ENTRIES SHOWN:
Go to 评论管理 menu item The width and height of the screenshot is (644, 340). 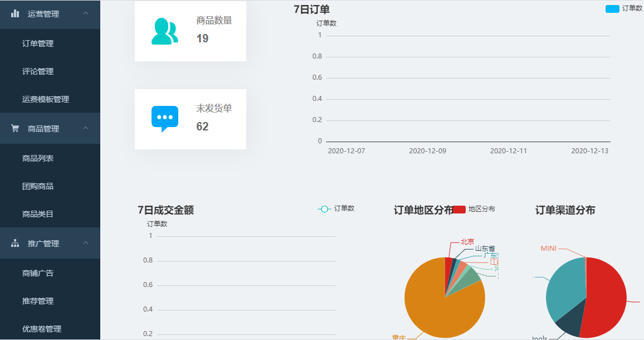click(38, 71)
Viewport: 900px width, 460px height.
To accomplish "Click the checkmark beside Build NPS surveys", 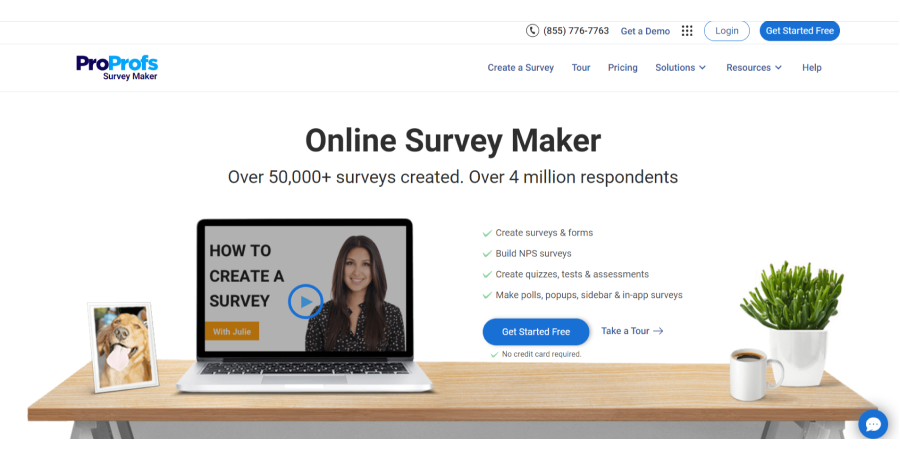I will (x=487, y=254).
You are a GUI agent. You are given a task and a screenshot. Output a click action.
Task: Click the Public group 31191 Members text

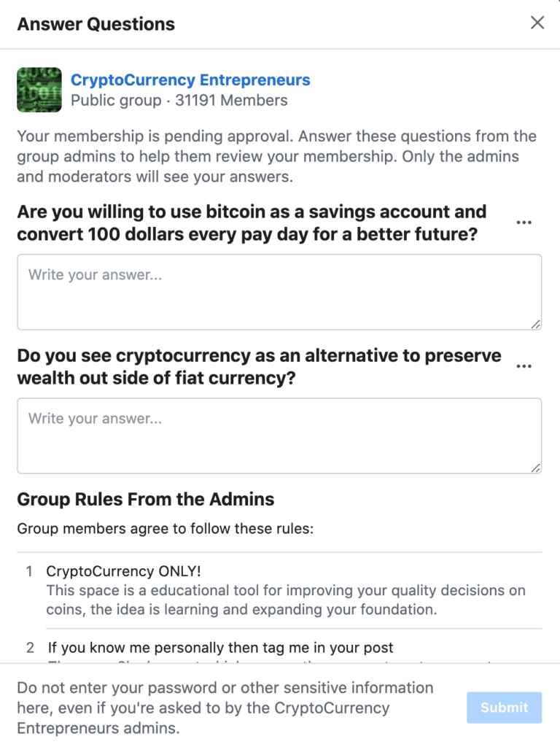click(179, 101)
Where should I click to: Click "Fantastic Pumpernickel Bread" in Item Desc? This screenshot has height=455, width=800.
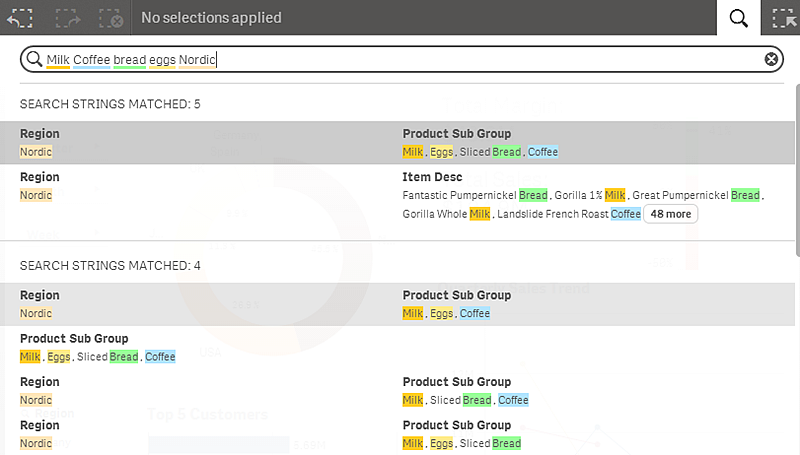pyautogui.click(x=474, y=195)
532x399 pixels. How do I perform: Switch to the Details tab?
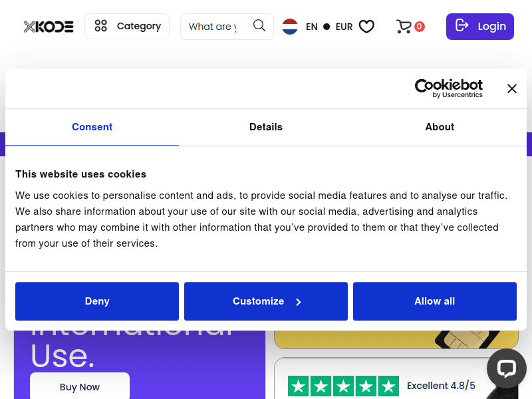266,127
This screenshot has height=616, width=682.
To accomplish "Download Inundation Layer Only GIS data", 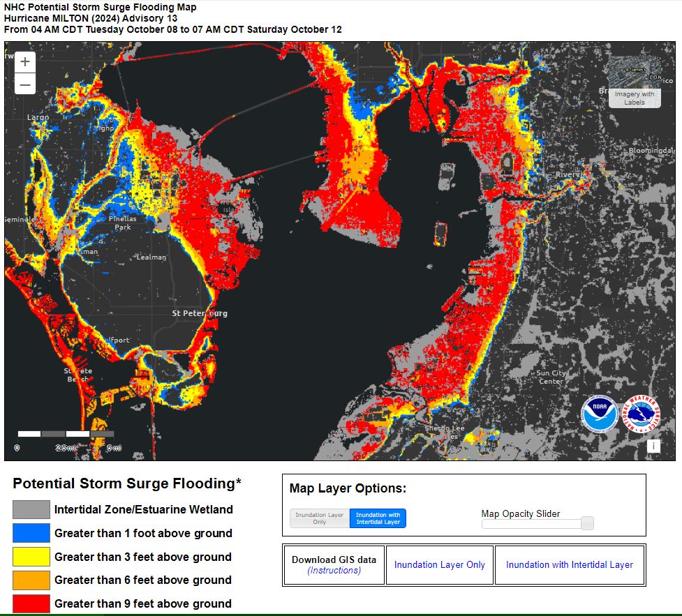I will coord(440,564).
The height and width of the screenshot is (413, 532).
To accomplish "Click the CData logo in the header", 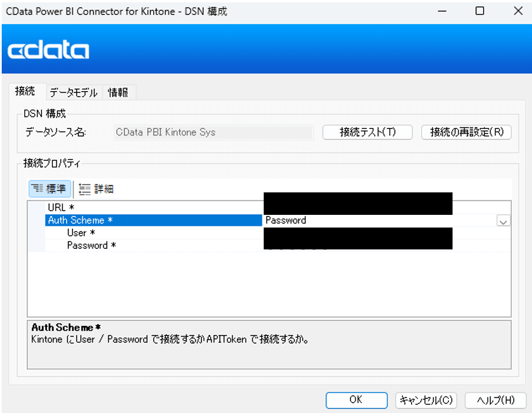I will click(x=48, y=51).
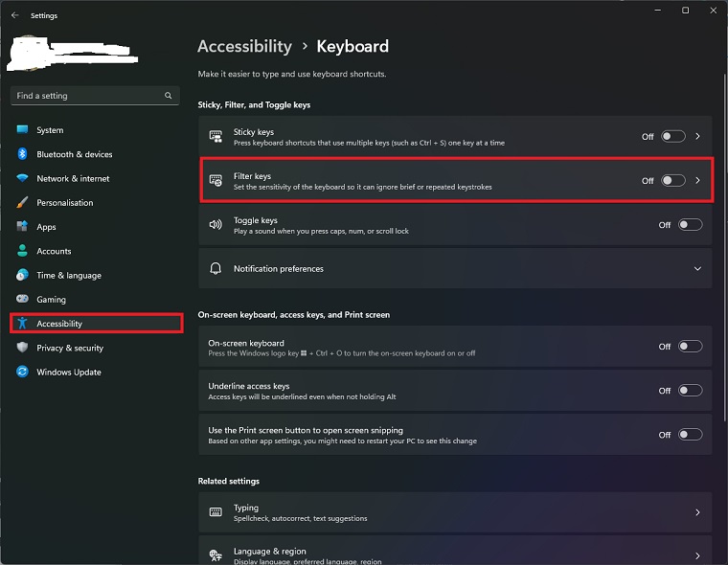This screenshot has width=728, height=565.
Task: Go to Accounts in the sidebar
Action: click(x=54, y=251)
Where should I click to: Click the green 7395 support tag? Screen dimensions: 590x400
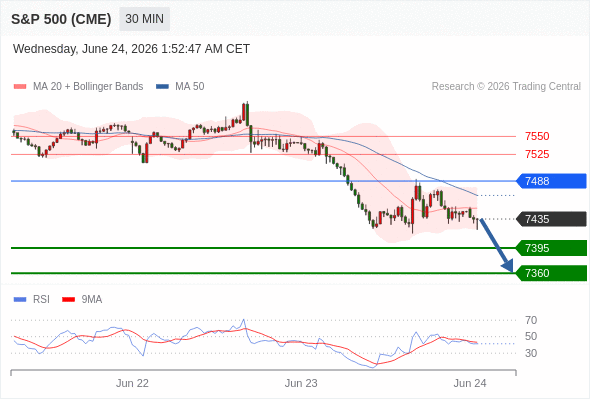tap(551, 248)
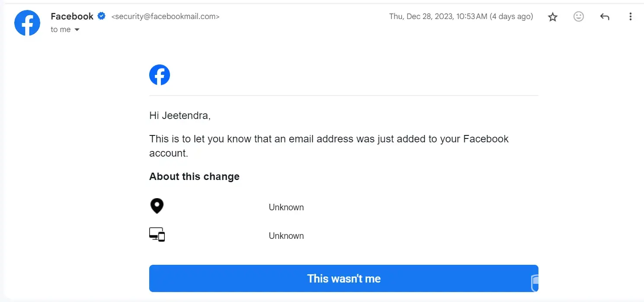This screenshot has width=644, height=302.
Task: Click the 'Hi Jeetendra,' greeting line
Action: click(x=180, y=116)
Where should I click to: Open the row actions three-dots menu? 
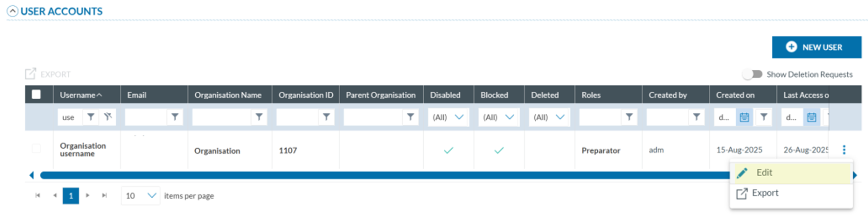844,150
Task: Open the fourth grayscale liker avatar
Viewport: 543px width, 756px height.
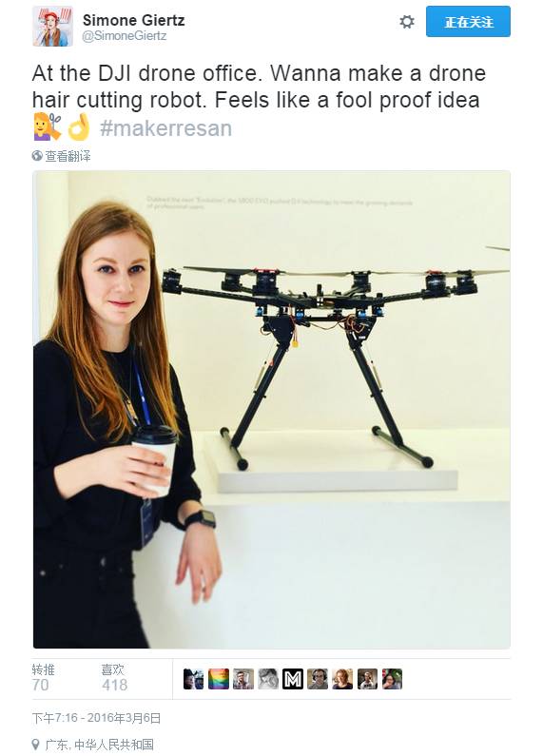Action: pyautogui.click(x=268, y=679)
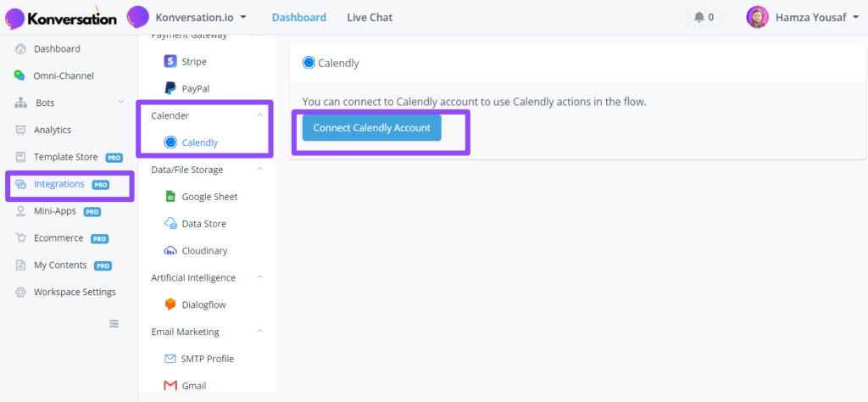The width and height of the screenshot is (868, 402).
Task: Click the SMTP Profile envelope icon
Action: tap(170, 359)
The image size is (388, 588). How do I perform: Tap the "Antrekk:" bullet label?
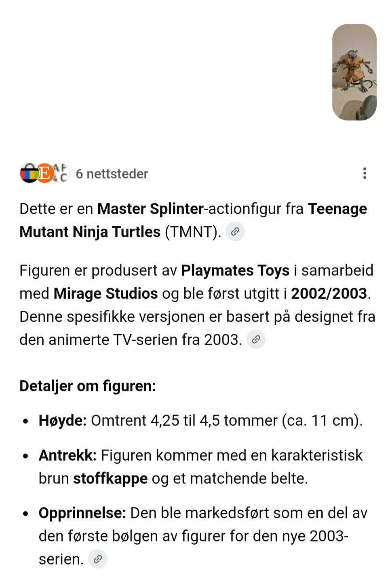(67, 455)
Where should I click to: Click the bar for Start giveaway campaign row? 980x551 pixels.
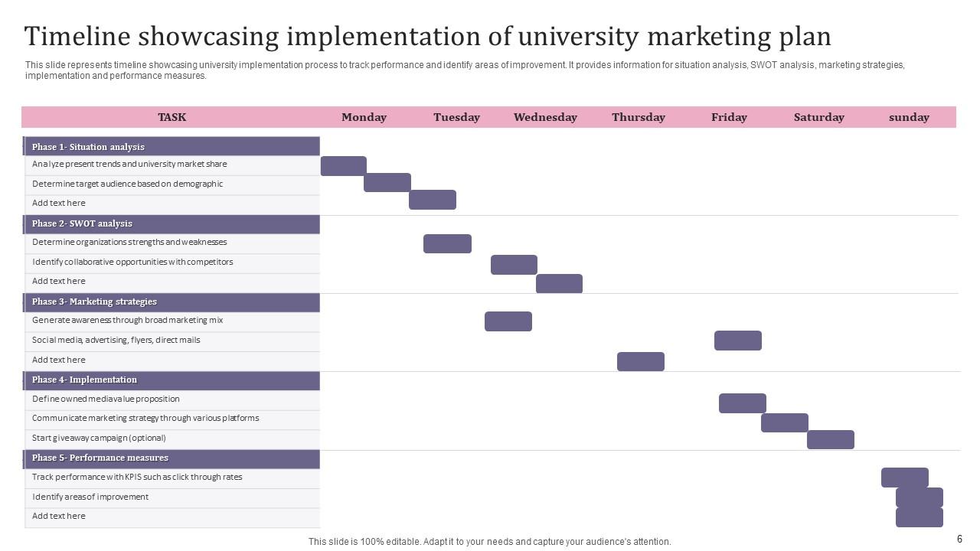tap(830, 439)
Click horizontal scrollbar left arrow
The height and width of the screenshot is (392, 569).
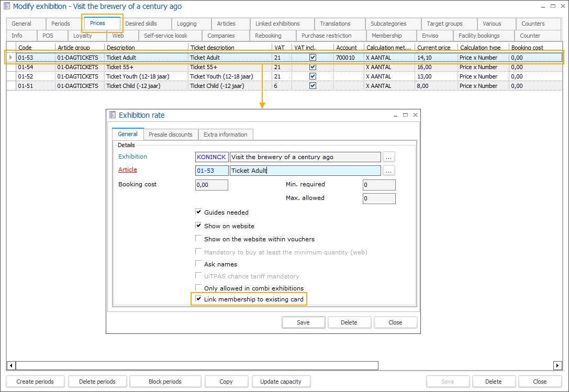(11, 365)
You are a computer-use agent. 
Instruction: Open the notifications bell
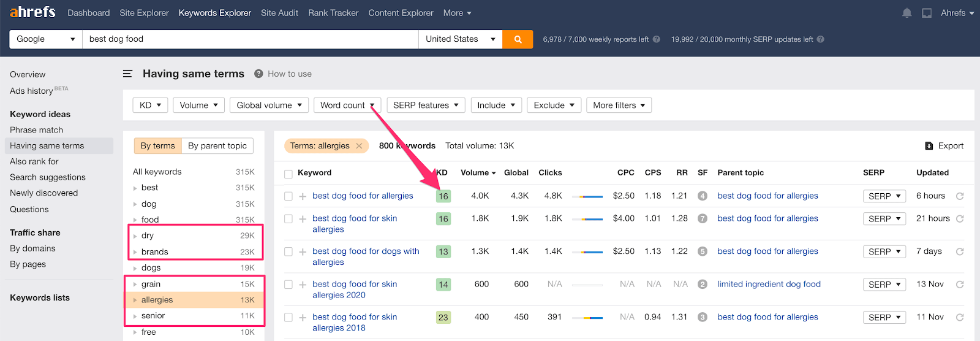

THE TASK: Copy out every line in the entries above that holds "agent".

COMPLETED EXERCISE:
You are a GUI agent. You are given a task and a screenshot. Output a click action.
You are a computer-use agent. 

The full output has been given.